Balıkçı Mustafa ve eşi Mesude Balıkçı ve Oğlu’nun ana karakterleri. Bir yazarın karakter yaratımını nasıl değerlendiriyorsunuz ve sizin ilhamınız nerden geliyor?

Her ilham hayattan gelir elbette. Marcel Proust’a karakterlerini gerçek hayattan alıp almadığını sormuşlardı. O da evet demişti, her karakterde yaklaşık sekiz yüz kişi var. İlhamı hayattan alıyoruz ama bunu birebir yansıtırsak adına sanat denmez. Binlerce izlenim, imge, düşünce, hayal, bir çiçek dürbününü sallarcasına iç içe geçip yeni kompozisyonlar oluşturuyor. Bence bir romanın asıl değeri, yarattığı karakterlerle ölçülür. O karakterler bir tanıdığınız, ruhunu, psikolojisini bildiğiniz kişilere dönüşürse roman görevini yapmış demektir.

Türkiye’de ve dünyada yoksulluk, vahşi kapitalizmin yarattığı bir gerçek. Balıkçı ve Oğlu’nda da yoksul, ekmeğini denizden çıkaran bir ailenin dramını görüyoruz. Bu dramın etrafında gelişen pek çok olayın içinde okur kendini sorguluyor ve empati gücü artıyor. Yazarken bu empatiyi nasıl kurdunuz?

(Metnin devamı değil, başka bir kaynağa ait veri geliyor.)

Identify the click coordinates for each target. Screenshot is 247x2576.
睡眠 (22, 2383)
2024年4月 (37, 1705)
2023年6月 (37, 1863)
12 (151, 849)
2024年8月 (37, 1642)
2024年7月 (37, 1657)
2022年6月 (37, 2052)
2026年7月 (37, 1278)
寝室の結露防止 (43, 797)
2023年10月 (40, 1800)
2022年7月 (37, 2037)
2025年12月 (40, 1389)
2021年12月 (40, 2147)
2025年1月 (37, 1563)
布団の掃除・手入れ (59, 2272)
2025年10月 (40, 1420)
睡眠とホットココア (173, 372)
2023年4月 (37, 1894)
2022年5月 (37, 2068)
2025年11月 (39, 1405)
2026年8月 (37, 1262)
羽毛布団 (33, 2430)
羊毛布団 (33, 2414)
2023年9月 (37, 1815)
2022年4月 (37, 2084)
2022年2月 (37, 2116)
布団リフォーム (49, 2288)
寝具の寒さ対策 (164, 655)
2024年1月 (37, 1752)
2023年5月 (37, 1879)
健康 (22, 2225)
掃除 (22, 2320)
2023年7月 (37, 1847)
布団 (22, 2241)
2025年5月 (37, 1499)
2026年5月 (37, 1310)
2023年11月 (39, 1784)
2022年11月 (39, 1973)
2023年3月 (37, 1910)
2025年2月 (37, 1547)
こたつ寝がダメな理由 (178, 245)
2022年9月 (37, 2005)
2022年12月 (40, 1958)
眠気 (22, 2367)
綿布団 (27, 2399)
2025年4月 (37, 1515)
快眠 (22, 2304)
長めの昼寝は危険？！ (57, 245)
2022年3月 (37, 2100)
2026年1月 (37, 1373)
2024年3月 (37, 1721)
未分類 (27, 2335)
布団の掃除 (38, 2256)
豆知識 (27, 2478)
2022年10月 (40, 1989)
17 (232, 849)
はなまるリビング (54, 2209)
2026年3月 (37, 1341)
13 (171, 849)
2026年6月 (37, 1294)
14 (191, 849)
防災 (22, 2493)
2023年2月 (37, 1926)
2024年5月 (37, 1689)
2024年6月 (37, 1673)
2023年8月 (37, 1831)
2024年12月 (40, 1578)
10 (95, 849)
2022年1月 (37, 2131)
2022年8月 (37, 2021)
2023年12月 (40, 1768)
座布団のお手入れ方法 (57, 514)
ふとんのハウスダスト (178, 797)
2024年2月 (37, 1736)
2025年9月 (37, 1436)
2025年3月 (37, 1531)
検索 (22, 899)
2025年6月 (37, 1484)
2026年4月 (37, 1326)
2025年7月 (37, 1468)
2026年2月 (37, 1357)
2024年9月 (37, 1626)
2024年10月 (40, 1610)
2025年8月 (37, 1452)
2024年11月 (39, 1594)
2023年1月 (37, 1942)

Günümüzün dünyasında ve Türkiye’de yoksulluk en önemli sorunlardan biri. Emeğin sömürülmesi, bir yanda akla ziyan servetler birikirken öte yanda gıdaya, ilaca, temiz suya erişemeyen kitlelerin sapır sapır kırılması, göçler, birbirini izleyen felaketler Mustafa ve Mesude’nin bilincine yansıdığı biçimiyle hayatımıza giriyor. Bu karakterleri çok sevdim ben. Yazarken onların derdiyle dertlendim, onların sevincine, kaygısına, mutluluğuna, mutsuzluğuna katıldım.

‘PSİKOLOJİ OLMAZSA OLMAZIDIR ROMANLARIN…’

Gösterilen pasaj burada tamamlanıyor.